MANSFIELD — Selectmen approved a letter of support for the area’s first medical marijuana dispensary Wednesday night, paving the way for opening of the facility on West Street in the Cabot Business Park.
CommCan, the Millis non-profit that applied for the location, needed the letter of support or non-opposition from local officials as part of a state licensing process.
The dispensary still requires several layers of local and state approvals.
Selectmen approved the letter of support, 4-1, with board members George Dentino, Olivier Kozlowski, Frank Delvecchio and Doug Annino voting in favor. Selectman Jess Aptowitz voted no.
Supporters cited the medical need for marijuana-based medicines to treat pain, and CommCan’s plans to provide security in the form of cameras and a security person.
“We’re doing something in a medical climate that can keep pain away from people,” Dentino said.
Annino said the planned dispensary would have far greater security and monitoring than other locations where drugs are sold.
“You can go to a drug store and get a much stronger drug with much less security,” he said.
Aptowitz said he was concerned about marijuana being used illegally, and said area patients who need marijuana-based remedies already have access to them from existing dispensaries.
“I’m concerned about abuse,” he said. “There’s a dispensary in Brockton. People in our area who need it could go there.”
Currently, the state has six approved medical marijuana dispensaries, but only one in Southeastern Massachusetts.
MassMedicum was granted provisional approval for a Taunton facility in 2014, but has not yet received final approval to sell medical marijuana.
Other operating dispensaries are in Ayer, Brookline, Northampton, Lowell and Salem.
Beacon Compassion Center applied last year to open a dispensary in Foxboro, but the Walpole-based nonprofit dropped the bid after selectmen took no action on the proposal, effectively blocking it.

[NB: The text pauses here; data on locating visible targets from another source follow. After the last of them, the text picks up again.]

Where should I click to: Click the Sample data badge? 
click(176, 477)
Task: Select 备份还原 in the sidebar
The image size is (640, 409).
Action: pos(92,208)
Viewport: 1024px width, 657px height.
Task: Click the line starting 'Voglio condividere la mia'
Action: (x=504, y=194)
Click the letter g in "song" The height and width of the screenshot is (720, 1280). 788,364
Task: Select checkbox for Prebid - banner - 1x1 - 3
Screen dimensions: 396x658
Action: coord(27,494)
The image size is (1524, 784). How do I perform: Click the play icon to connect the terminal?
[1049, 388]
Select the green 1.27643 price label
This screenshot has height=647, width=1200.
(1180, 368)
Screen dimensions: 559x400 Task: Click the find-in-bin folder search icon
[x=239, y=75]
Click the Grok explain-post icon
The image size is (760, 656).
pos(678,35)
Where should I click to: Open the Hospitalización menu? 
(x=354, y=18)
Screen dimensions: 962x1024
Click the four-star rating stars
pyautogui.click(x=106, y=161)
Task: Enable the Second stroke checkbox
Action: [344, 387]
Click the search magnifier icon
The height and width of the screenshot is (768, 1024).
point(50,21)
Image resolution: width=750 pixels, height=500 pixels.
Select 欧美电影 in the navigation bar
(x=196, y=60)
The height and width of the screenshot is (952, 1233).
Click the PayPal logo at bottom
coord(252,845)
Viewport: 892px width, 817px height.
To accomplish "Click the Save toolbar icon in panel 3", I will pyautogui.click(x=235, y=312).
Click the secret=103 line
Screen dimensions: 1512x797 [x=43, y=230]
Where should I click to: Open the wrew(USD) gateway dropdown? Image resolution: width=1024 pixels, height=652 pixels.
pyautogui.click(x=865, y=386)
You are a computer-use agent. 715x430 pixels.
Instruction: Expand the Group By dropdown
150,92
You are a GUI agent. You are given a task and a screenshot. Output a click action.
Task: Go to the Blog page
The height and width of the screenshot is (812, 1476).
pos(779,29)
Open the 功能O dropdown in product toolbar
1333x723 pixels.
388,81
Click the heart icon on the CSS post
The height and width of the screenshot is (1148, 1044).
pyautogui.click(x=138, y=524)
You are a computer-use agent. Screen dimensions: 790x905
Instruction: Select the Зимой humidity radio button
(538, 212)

CommCan officials, who appeared before selectmen last week, said the proposed dispensary in Mansfield would sell medical marijuana under tight security and only to patients who obtain a state medical use of marijuana identification card.
No use of marijuana products would be allowed on site.
No marijuana would be grown at the Mansfield location.
While the dispensary would be operated by the non-profit, it would pay property taxes. In addition, dispensaries have negotiated host agreements in other locations that include paying additional fees to the municipality.
Last week, three residents submitted letters opposing the facility, calling it a bad fit for suburban Mansfield, while one resident spoke out in favor of the dispensary.
DelVecchio said he had received several comments in the past week from residents, and that sentiment ranged “about 50-50.”
Mansfield voters overwhelmingly approved a 2012 state referendum authorizing medical marijuana.
Despite Wednesday’s approval, CommCan still requires votes by the town planning and zoning boards, as well as final approval from the state before it can open a facility in Mansfield.
Valerio Romano, a lawyer representing CommCan, said it would likely be late 2017 before the facility could open. CommCan is also proposing dispensaries in Millis and Southboro.
Romano said the non-profit must also submit a siting profile to the state describing its plans for the Mansfield dispensary.